Josh Koehn

There is nowhere else to go but up when you’ve hit rock
bottom
There is nowhere else to go but up when you’ve hit rock bottom.

As a lifelong Detroit Lions fan, this is where I find myself. Rock bottom. You could call this season a sports intervention because there is no other way to describe how disgusting 0-16 feels. My faith in being a sports fan has been shaken to the core.

You expect to win some and lose some. You never expect to lose all of them.

Sitting at Stubby’s Sports Bar & Grill Sunday, which is where I’ve spent almost every Sunday over the last four months, the calls and text messages came raining down.

Today will be forever known as the day the Lions achieved perfection.

Somewhere, someplace, Barry Sanders is crying.

I’m so, so sorry.

I didn’t ask for this. I rooted like hell against it. I changed my routine week to week, thinking maybe I was the problem. But in the end, there was no avoiding it: The 2008 Detroit Lions are now the worst team in NFL history, and deserve the distinction as the worst team in the history of professional sports.

A terrible offense combined with sub-par special teams and the worst defense I have ever seen made it possible. The Lions were two touchdowns and two two-point conversions away from allowing the most points in NFL history. Half the games were over by halftime. As a result, I have become an expert on awful football.

After losing 31-21 at Green Bay in the season finale, Jason Hanson, a veteran kicker who has spent his entire 17-year career in Motown and is one of only two players on the roster I actually like, summed it up quite well.

“I almost can’t believe it,” he said. “It’s surreal. Like, did it happen? But this is what people have been waiting for, I guess. Very sad. Very disappointing.”

Sad and disappointing are accurate, but understatements. Rookie running back Kevin Smith came closer.

“You try to smile, not cry about it,” he said.

“I wish it was just a dream.”

This season has been a dream, an absolute nightmare.

I wrote a column five years ago titled “True fans are suckers.” It was meant to show how real fans stick with their teams, even when times get tough. I mentioned three reasons I was Lions fan. One; my dad, a native of Michigan, pulled me out of bed to watch Barry Sanders highlights each Sunday night. How could you not love watching Barry Sanders? Two; DirecTV’s NFL Sunday Ticket hadn’t been invented until recently, so I couldn’t watch all the stinkfests. Three; when the Lions actually started winning games, I wanted to be able to throw it back in the face of all the people who talked down to me.

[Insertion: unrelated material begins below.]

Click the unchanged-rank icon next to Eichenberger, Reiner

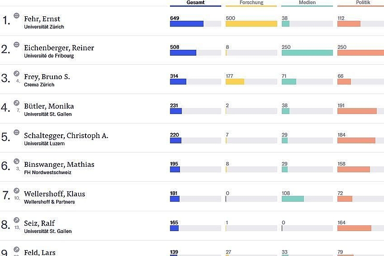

Here’s an excerpt from that column:

‘Being as bad as the Cincinnati Bungals is no picnic, so as things appear to be looking up (and they couldn’t really have gotten any worse after last year), fans’ hopes start to gain momentum. The Lions have a proven new coach (Steve Mariucci), a talented young quarterback (Joey Harrington), and the next great receiver (Charles Rogers), according to the suspect word of the day, potential.

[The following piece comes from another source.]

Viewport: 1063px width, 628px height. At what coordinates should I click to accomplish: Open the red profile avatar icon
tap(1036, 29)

For years, Lions fans have seen that word define the high point among many of its players’ careers. Luckily, management has decided to stop wasting their breath hyping mediocre players for the future (see QB’s Scott Mitchell, Charlie Batch and Mike McMahon). Football more than almost any other sport requires superior talent to win games and GM Matt Millen has made it a priority to start acquiring reputable talent.’

Ugh. I feel like someone just puked on my head and told me it was raining. Worst of all, if I were to look up, I would see my own sick face.

Since 2003, Gilroy native Jeff Garcia came and went, and, in the process, saved his career. Two coaches have been fired, with Rod Marinelli meeting the chopping block Monday. And, four first-round receivers later, Millen is gone. (I was disgusted to see I actually hyped Millen in that article. I can’t believe it. That may be the worst part about this whole fiasco. I never would have remembered writing that otherwise.)

A teacher in high school once told me things are never as good or as bad as they seem, and it’s true. I woke up today and should wake up tomorrow with the same family and friends intact. But a little piece of me, the sports fan, died with what I saw this season. Like war, there are just some things so terrible you can’t unsee them.

“I think we let a lot of people down,” Lions center Dominic Raiola was quoted as saying after the game. “We let ourselves down. We let Rod down. We let the entire coaching staff down. We let down the whole city of Detroit and all the fans.

“This is rock bottom.”

Now take a deep breath and remember that the NFL Draft is only four months away. Pain like this can’t last forever.